AUGUSTA, Maine (AP) — The Maine Senate voted to expand abortion access Tuesday following an emotional debate, advancing a proposal that would give the state one of the least restrictive abortion laws in the country.
The 21-13 vote lacked the 11th-hour hustle to ensure support that happened before the bill was narrowly approved late last week in the House. Two more votes were needed, one in the House and one in the Senate, to enact the bill.
Demonstrators opposed to the bill later sang hymns, held signs and chanted “kill the bill!” in the hallways.
Current state law bans abortions after a fetus becomes viable outside the womb, at roughly 24 weeks, unless a mother’s life is at risk. The bill would allow abortions any time before birth if deemed medically necessary by a doctor.
Supporters said the change was necessary in heartbreakingly rare circumstances when fatal anomalies are discovered later in a pregnancy.
“How do we legislate the unimaginable?” said Sen. Jill Dusan, D-Portland. “We do so by making sure that those who face the unimaginable have the freedom they need to make the decision that is right for them.”
But Sen. Rick Bennett, R-Oxford, said changes were unnecessary to the current law that he co-sponsored years ago and was signed into law by then-Republican Gov. John McKernan.
"This bill represents a fundamental shift from the uneasy consensus we’ve had in Maine for the past 30 years," he said.
The Senate vote came days after the one-year anniversary of the U.S. Supreme Court decision that women don’t have a constitutional right to an abortion, returning authority to the states.
The measure sailed through the Democratic-controlled Senate, unlike in the House where Democrats took an hourslong break and held the original vote open for 45 minutes before the measure passed 74-72. Republicans were angered over the tactics, but that Senate debate was civil.
The abortion bill was nonetheless contentious.
Democratic Gov. Janet Mills said during her reelection campaign that she was content with the existing abortion law, but she unveiled a proposal to expand abortion access in January in response to the case of a woman who had to travel to Colorado for an abortion after discovering 32 weeks into her pregnancy that her baby would not survive outside the womb.

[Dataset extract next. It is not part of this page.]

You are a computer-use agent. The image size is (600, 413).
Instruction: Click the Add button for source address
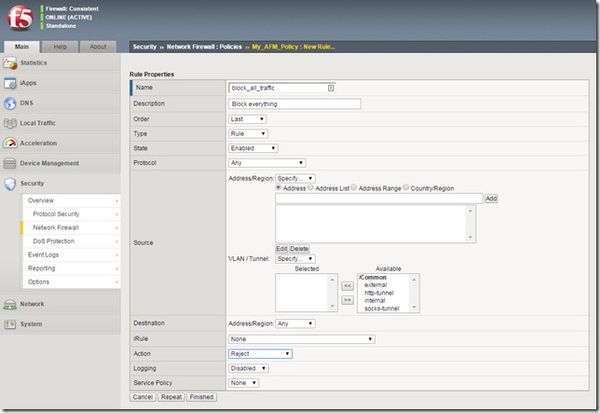point(490,199)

Opponents feared that the governor’s bill would allow abortions to become rampant and that healthy babies that were viable outside the womb would be aborted.
Bishop Robert Deeley of the Roman Catholic Diocese of Portland called the bill “immoral” and said it went against the wishes of hundreds of Mainers who testified against it at a 19-hour public hearing.

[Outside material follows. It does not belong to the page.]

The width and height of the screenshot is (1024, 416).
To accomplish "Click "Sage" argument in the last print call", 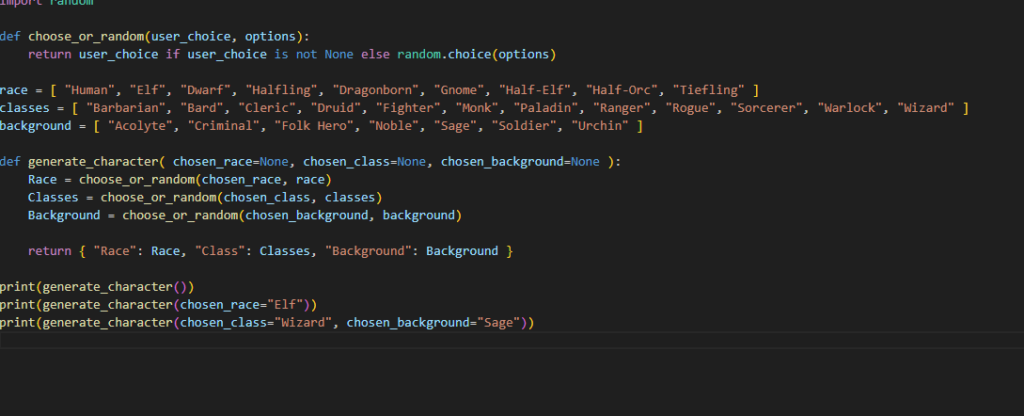I will (x=498, y=322).
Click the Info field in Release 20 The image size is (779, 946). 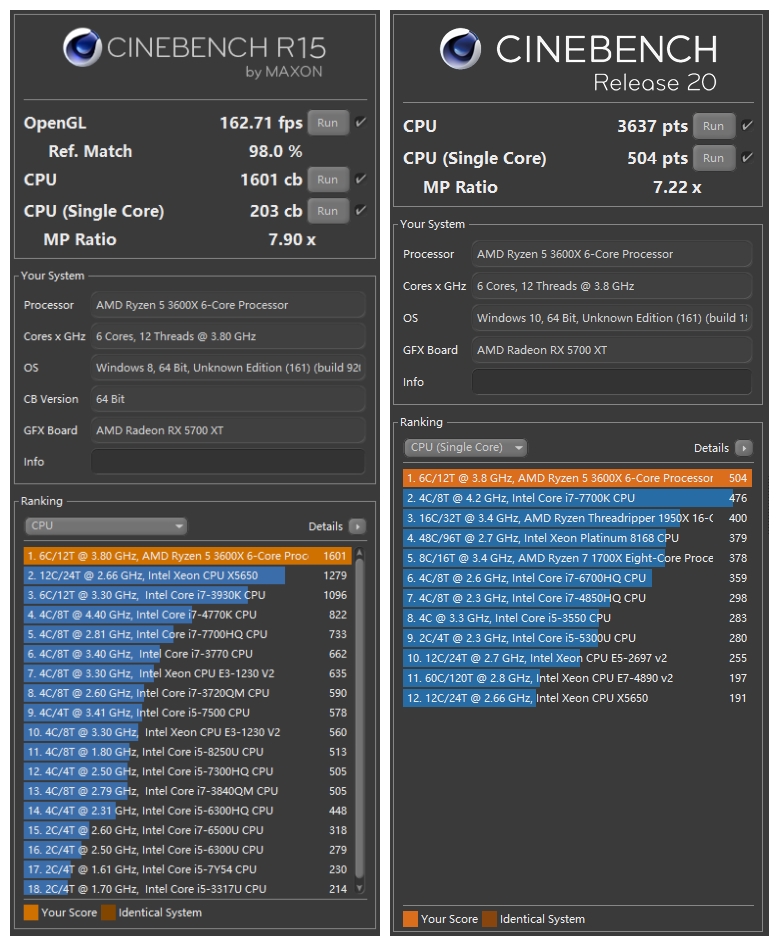611,382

“This measure eliminates any protections for children who cannot speak for themselves but will suffer because of it,” he said in a statement. He said abortion supporters bowed to “whispers of special interests.”
House Speaker Rachel Talbot Ross, sponsor of the governor's bill, was targeted over the weekend with anti-abortion flyers calling her a “baby killer” and chalk messages left outside her Portland home.
Portland police launched an investigation and the Christian Civic League of Maine condemned the tactics.